Los principios de este derecho están incluidos en el Pacto Internacional de Derechos Civiles y Políticos o en el Pacto Internacional de Derechos Económicos, Sociales y Culturales de 1966, que dicen en su primer artículo, común a los dos, que “todos los pueblos (y no solo los Estados) pueden, para sus propios fines, disponer libremente de sus riquezas y recursos naturales…”.
A pesar de ello, Marruecos junto a terceros países saquean los recursos del pueblo saharaui, como ocurre con la explotación de fosfatos, la esquilmación de los bancos de pesca, la construcción de miles de metros cuadrados de invernaderos, la extracción y venta de arena saharaui, la explotación del turismo, la exploración de potenciales pozos de petróleo y gas natural o la instalación de plantas de energía alternativa.
No debemos olvidar que en la explotación de los recursos naturales del Sáhara Occidental no está solo Marruecos, aunque sea la más beneficiada (instalando a sus colonos y desplazando a la población indígena), ya que también participan terceros países, muchos de ellos de la Unión Europea, como España y Francia.
Crespo manifestó que según el Derecho Internacional Humanitario y las leyes de ocupación, como las regulaciones de la tierra de la IV Convención de la Haya, IV Convención de Ginebra y el Primer Protocolo Adicional, prohíben a las fuerzas ocupantes disponer o beneficiarse de los recursos que se encuentran en las tierras ocupadas, por lo que el saqueo en los territorios ocupados podría considerarse un posible crimen de guerra.
En este sentido, Crespo manifestó su experiencia durante su visita a las ciudades de El Aaiún, Bojador y Dakhla, donde vivió la opresiva presencia policial y militar sobre la población. Pudo comprobar la riqueza de sus recursos naturales y de su depredación por parte de la fuerza de ocupación, terceros países y sus empresas. Igual que comprobó durante su visita a los campamentos argelinos las condiciones de vida de los saharauis refugiados mientras se esquilman sus recursos naturales.

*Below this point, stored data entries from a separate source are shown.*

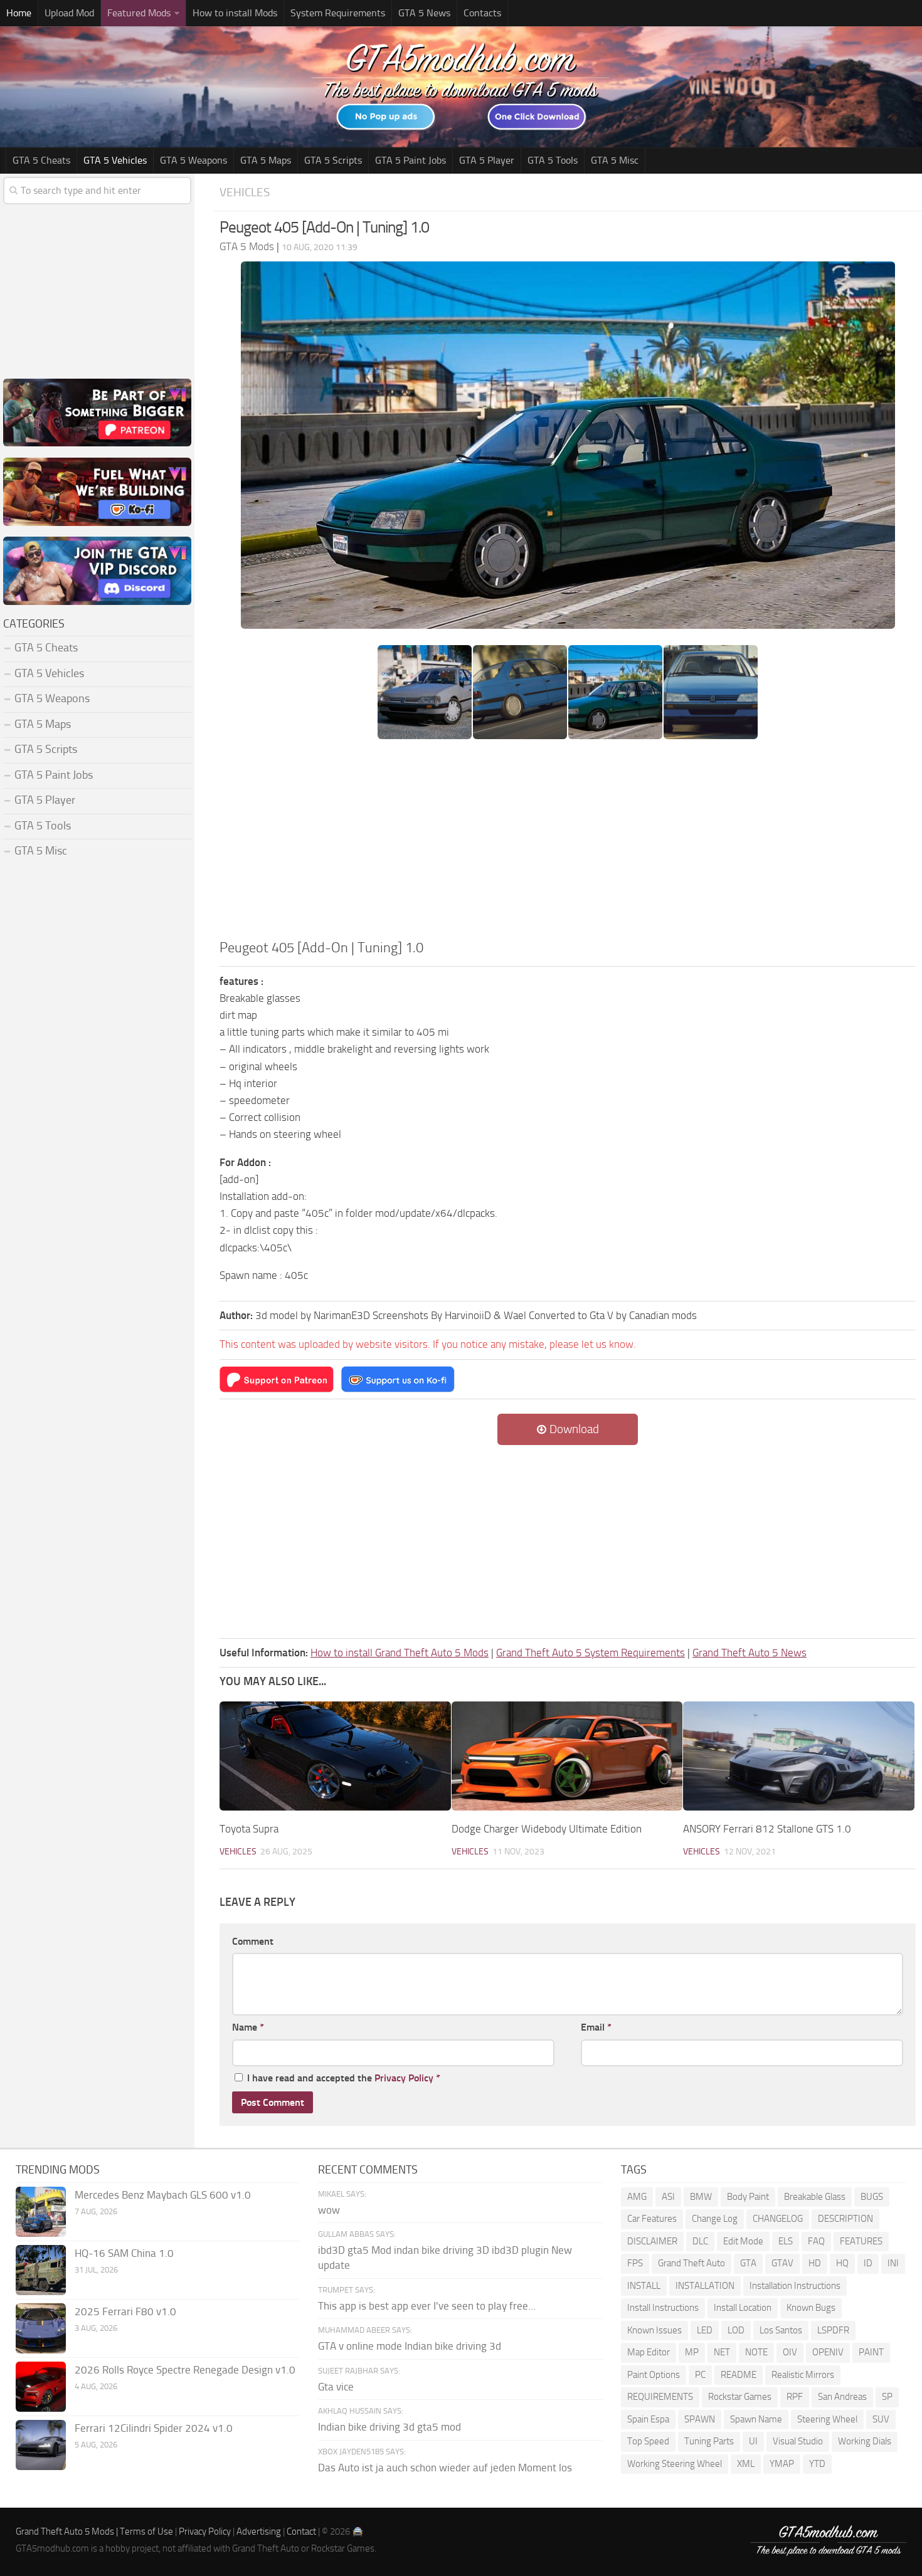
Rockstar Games (739, 2396)
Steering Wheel (827, 2419)
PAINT (871, 2352)
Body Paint (748, 2196)
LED (705, 2330)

Por ello, exigió “el papel que deben jugar los Estados y las Naciones Unidas, para poner fin a las vulneraciones de los derechos del pueblo saharaui, como el derecho al acceso y explotación de sus recursos pero que se debe extender a la violación de derechos políticos, sociales, económicos y culturales por parte de Marruecos”.
Para finalizar, Crespo citó parte del preámbulo de la Declaración Universal de los Derechos Humanos, para que se cumplan las resoluciones de la ONU y las sentencias de los Tribunales Internacionales: “Es esencial que los Derechos Humanos sean protegidos por un régimen de Derecho, a fin de que el hombre no se vea compelido al supremo recurso de la rebelión contra la tiranía y la opresión”.